Matthew Modine has a small role in Baby It’s You. At this point in Modine’s career, he was a young Hollywood actor on his way up (he got washed away by the Brat Pack). It’s a John Sayles movie with Hollywood politicking. Sayles doesn’t do well with it.

Actually, Modine’s good, probably giving the second best performance–Tracy Pollan’s quite good as one of Arquette’s college classmates. Bill Raymond’s also good in a small role.

Spano isn’t terrible, but he’s visibly out of his depth. Sayles’s script asks him for the impossible–the character’s just too vague. Arquette either gets a little better at the end or she’d just killed enough of my brain cells I didn’t care anymore.

I’ve been wanting to see Baby It’s You for about twelve years.

I could have waited.

City of Hope (1991, John Sayles)

City of Hope is a raw John Sayles John Sayles movie. The camera follows the characters until it bumps into other characters, which is a simple, straightforward method, both a little more honest but also a little more amateurish. It introduces a gimmick into the film, which rarely does anything any good. It isn’t always the bumping characters–the most effective sequence is when, at the same time, separated by cuts, a bunch of characters decide to sell themselves out or not to sell out. But the bumping does pop again and it is noticeable. Maybe it’s a consequence of pan and scanning a 2.35:1 film (City of Hope, as far as I can ascertain, has never had a non-pan and scan video release). The pan and scan does hurt a little, but the gimmick would still be there, wider field of action or not. It’s not bad–films still do it today, good films, but they’re films made after Sayles (much like Sayles makes films after the Altman Nashville standard). It’s a raw artist in progress and it’s a thing sixteen years has made more noticeable. It doesn’t date the film, but City of Hope does have a visible place in Sayles’s body of work.

__ASSIGNED TASK__. According to the film review, for how long had the writer wanted to see Baby It's You? The records that come next are separate material from the film review.

[Stored entries]

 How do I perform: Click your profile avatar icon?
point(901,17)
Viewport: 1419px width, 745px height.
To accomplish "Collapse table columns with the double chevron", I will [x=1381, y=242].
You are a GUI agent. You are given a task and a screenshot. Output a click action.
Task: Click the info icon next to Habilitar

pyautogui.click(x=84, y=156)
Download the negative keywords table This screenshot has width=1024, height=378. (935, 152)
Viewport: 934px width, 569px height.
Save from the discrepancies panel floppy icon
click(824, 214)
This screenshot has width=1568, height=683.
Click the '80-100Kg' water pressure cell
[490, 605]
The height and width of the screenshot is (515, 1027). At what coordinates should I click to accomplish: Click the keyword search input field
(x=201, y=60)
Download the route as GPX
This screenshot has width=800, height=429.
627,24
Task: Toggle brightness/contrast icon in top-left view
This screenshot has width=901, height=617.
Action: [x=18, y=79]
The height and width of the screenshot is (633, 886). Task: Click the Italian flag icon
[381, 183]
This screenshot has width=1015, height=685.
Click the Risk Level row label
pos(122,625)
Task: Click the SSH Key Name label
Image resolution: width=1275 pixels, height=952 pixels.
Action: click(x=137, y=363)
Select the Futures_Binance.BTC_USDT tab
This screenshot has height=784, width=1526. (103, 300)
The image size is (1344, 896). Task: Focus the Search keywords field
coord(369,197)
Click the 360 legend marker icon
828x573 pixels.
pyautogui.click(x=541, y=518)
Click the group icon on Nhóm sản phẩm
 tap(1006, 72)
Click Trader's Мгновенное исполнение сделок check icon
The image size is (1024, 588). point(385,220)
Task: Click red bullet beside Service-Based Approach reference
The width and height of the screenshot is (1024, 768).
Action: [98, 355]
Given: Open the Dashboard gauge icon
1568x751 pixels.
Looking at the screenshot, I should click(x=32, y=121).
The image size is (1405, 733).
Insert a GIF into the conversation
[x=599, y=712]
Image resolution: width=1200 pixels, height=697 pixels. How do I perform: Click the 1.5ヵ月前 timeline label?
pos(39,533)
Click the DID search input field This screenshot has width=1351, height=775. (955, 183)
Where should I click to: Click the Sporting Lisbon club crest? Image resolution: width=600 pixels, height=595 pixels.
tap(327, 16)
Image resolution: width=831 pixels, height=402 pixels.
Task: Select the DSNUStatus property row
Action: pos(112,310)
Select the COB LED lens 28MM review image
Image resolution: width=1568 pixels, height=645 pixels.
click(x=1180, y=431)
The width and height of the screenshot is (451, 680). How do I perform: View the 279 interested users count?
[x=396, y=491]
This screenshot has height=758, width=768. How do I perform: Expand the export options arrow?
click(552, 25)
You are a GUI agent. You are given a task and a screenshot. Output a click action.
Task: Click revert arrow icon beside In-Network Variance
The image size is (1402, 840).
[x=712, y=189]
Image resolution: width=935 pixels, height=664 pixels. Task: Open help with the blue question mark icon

__RESULT__. About twelve years.